Some sad news from earlier this month.
Magenta Devine, presenter of Network 7 and Rough Guide, dies aged 61
In addition to her TV work she was appointed as a UN Goodwill Ambassador in 1998, heading a campaign for women’s equality and reproductive rights. In the 1990s she was treated for a heroin addiction and declared bankruptcy in 2003. In a 1996 interview with the Guardian, Devine was asked how she would like to be remembered, replying: “Brilliant, witty, clever, beautiful, generous, sexy, wise. Well, that’s what I’d like …”
Magenta Devine: an 80s TV icon of effortless style and substance
Certainly, the moral effect her shades had on her was impressive.
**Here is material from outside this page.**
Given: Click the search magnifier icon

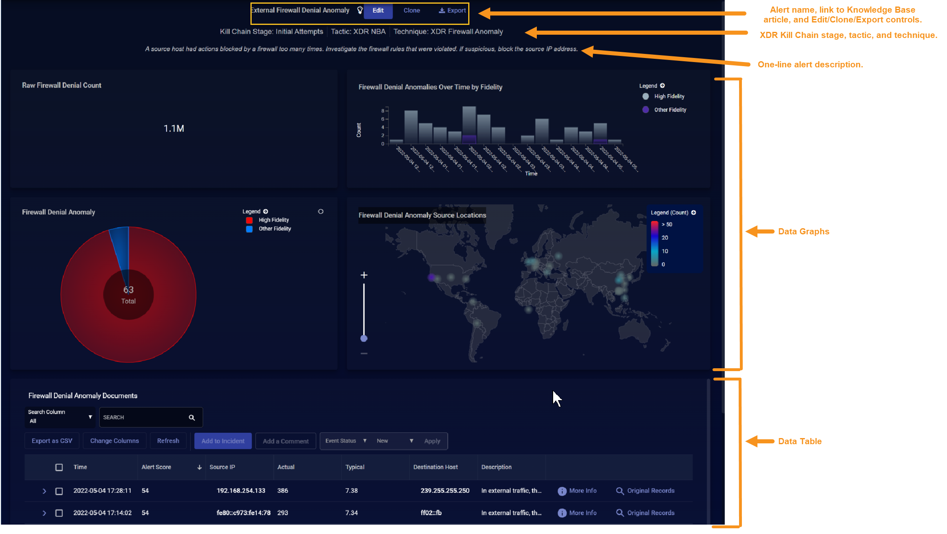Looking at the screenshot, I should coord(192,418).
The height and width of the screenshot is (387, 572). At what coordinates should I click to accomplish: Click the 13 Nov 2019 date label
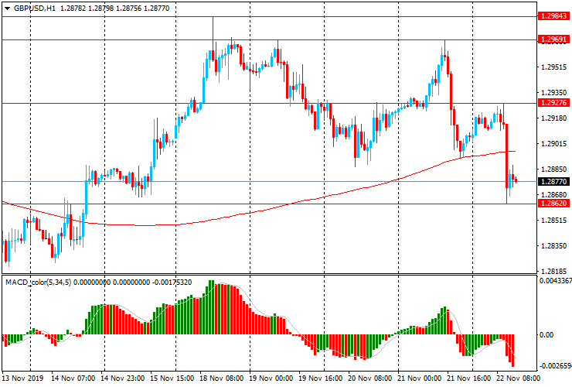pyautogui.click(x=22, y=378)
Unlike later yoof TV presenters such as Amanda De Cadenet she was never exposed as poorly briefed, gormless or self-absorbed. I was interviewed by her myself while working for Melody Maker (for an item about George Michael) and was impressed by her methodical calmness and discreet, unflappable intelligence. This could have been Joan Bakewell. Whether reporting from the frontline of an acid house event, or presenting an informative item on Dublin in her Rough Guide series or calmly putting a typically blustery, snarky John Lydon in his place, she was the appropriate frontperson for a style of TV which, initially at least, sprang from a good countercultural place, genuinely wishing to inform rather than patronise young people.
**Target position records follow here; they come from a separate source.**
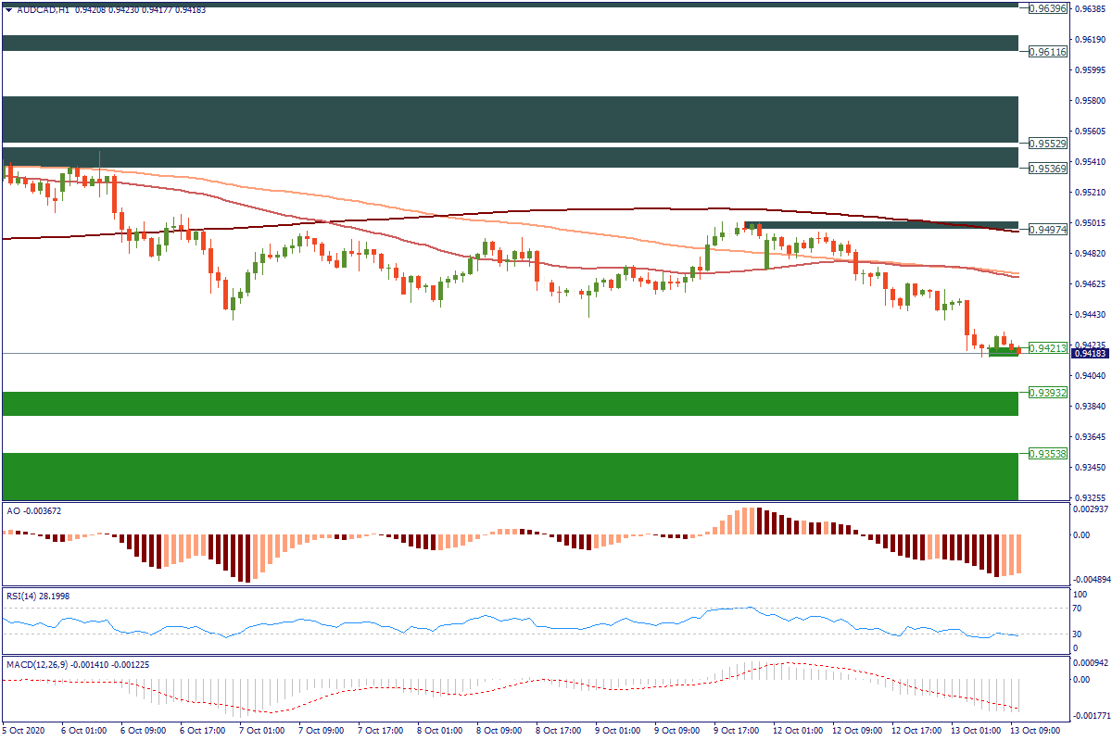Select the large dark zone above 0.95529
This screenshot has height=741, width=1112.
[x=510, y=119]
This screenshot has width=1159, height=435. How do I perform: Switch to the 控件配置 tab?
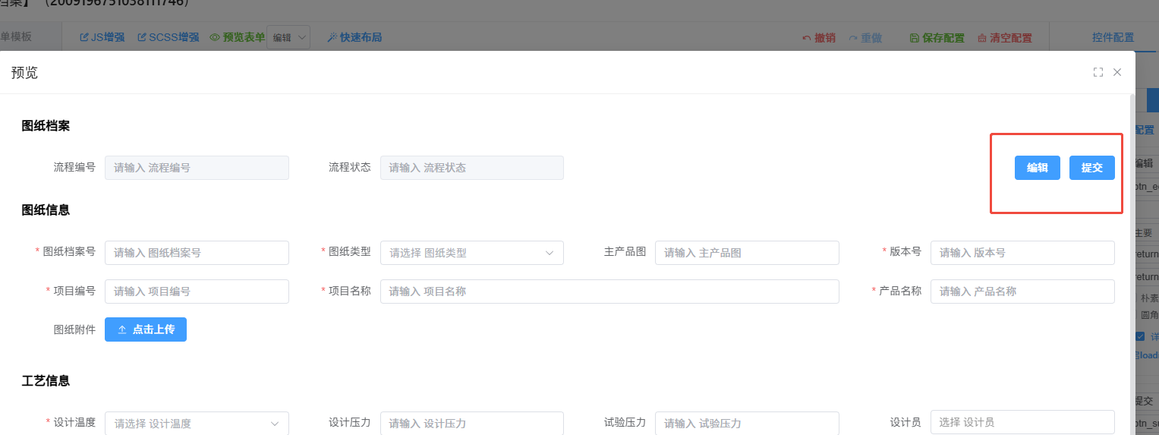1113,37
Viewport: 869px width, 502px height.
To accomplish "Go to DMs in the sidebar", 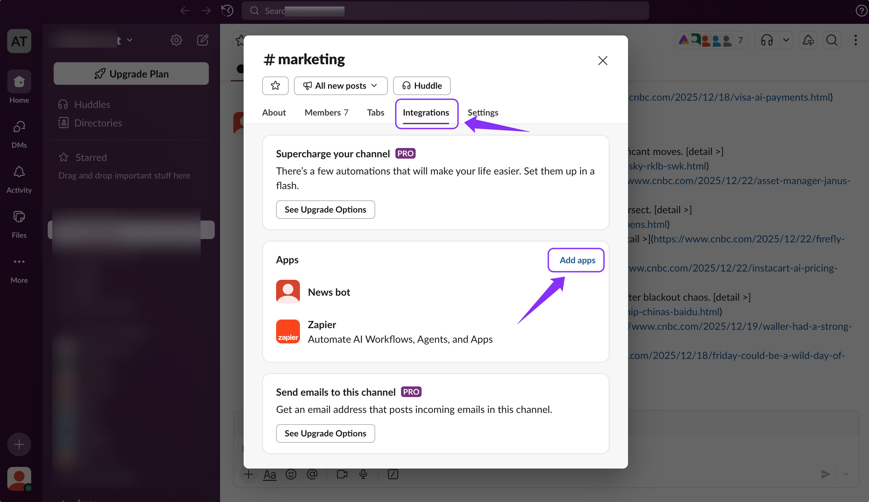I will point(19,127).
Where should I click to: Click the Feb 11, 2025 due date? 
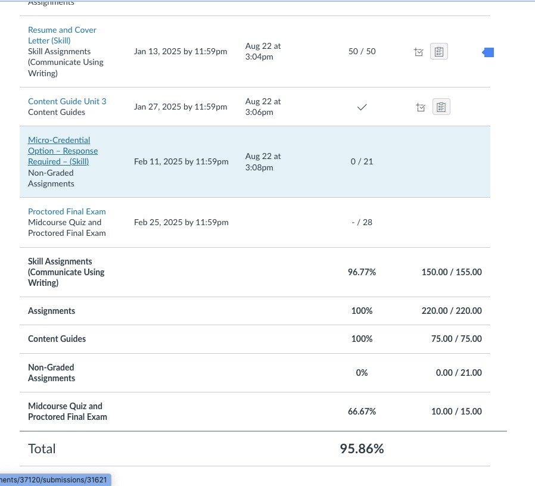(x=181, y=161)
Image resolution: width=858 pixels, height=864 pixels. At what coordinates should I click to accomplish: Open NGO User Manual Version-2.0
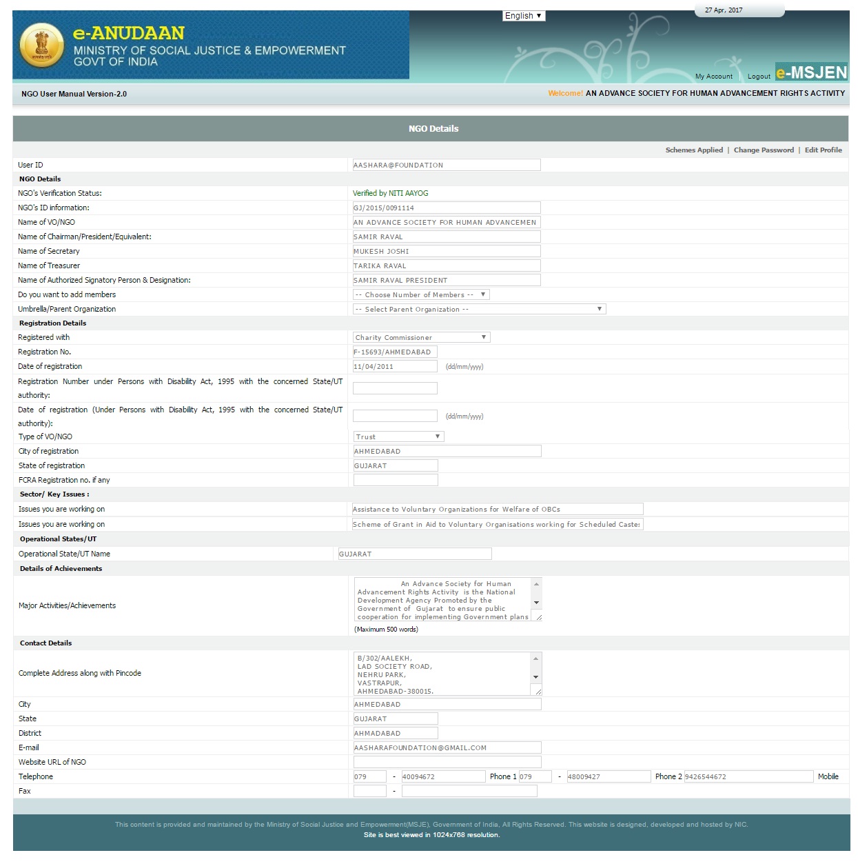[74, 94]
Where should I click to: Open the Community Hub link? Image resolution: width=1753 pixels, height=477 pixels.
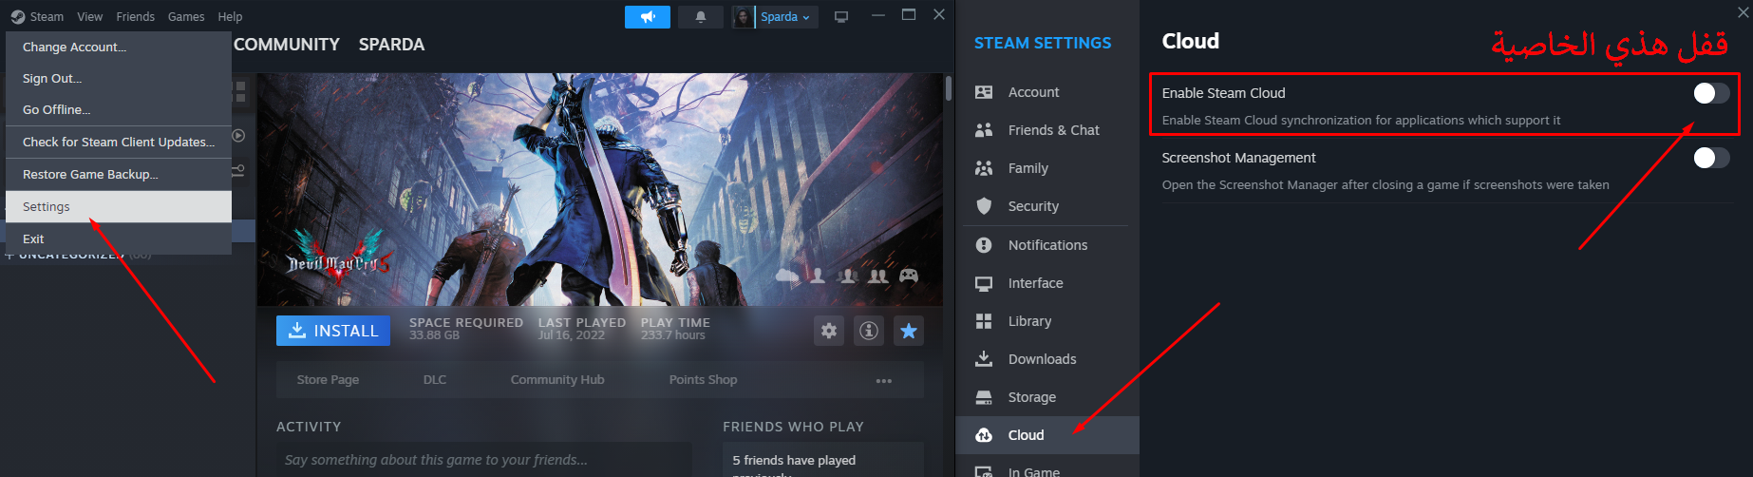click(557, 380)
Later, of course, Yoof TV mutated into the dismal The Word, a braying freakshow for the Friday night back-from-the-pub crowd. But Devine had largely disappeared from our screens by then. She was very much of the 80s, stylish, attractive but never an object of the sort of boorish, sexist attention of the laddish 90s. She was forgotten; now that she has gone, however, she should be remembered as a representative of a lost era of TV idealism, when style and substance went hand in glove.
I’d forgotten all about Network 7 and just how much I loved it.
Magenta Devine, TV presenter, dies aged 61
According to Guha, Devine was representative of the “yoof” TV genre, “a new kind of television that had attitude, irreverence and a commitment to telling it like it is”. “I knew she was ill, but her death is a body blow,” he went on. “I have lost a soul mate and a partner in adventure.”
And news of another iconic sunglasses wearer from the 80s.
Mark Hollis, lead singer of Talk Talk, dies at age 64, reports say
Hollis’ influence has often been referenced by musicians, including Elbow’s Guy Garvey. “Mark Hollis started from punk and by his own admission he had no musical ability,” he told Mojo. “To go from only having the urge, to writing some of the most timeless, intricate and original music ever is as impressive as the moon landings for me.”
What a song, so deceptively simple. Here, writer and musician Tom Maxwell gets to grips with Mark’s later work.
Remembering Mark Hollis of Talk Talk
Songwriter and Talk Talk frontman Mark Hollis died in late February. He was 64. I would love to say that I knew the man’s work beyond the 1984 synth-laden hit “It’s My Life,” but like many people, that was not the case. Knowing how much extraordinary music is available to audiophiles, as yet unheard, can be a concern as much as a comfort. It’s wonderful when a new star appears in your musical horizon, but how many are yet to be seen? Anyway, it’s doubly sad when an artist’s death is what leads you to marvelous art.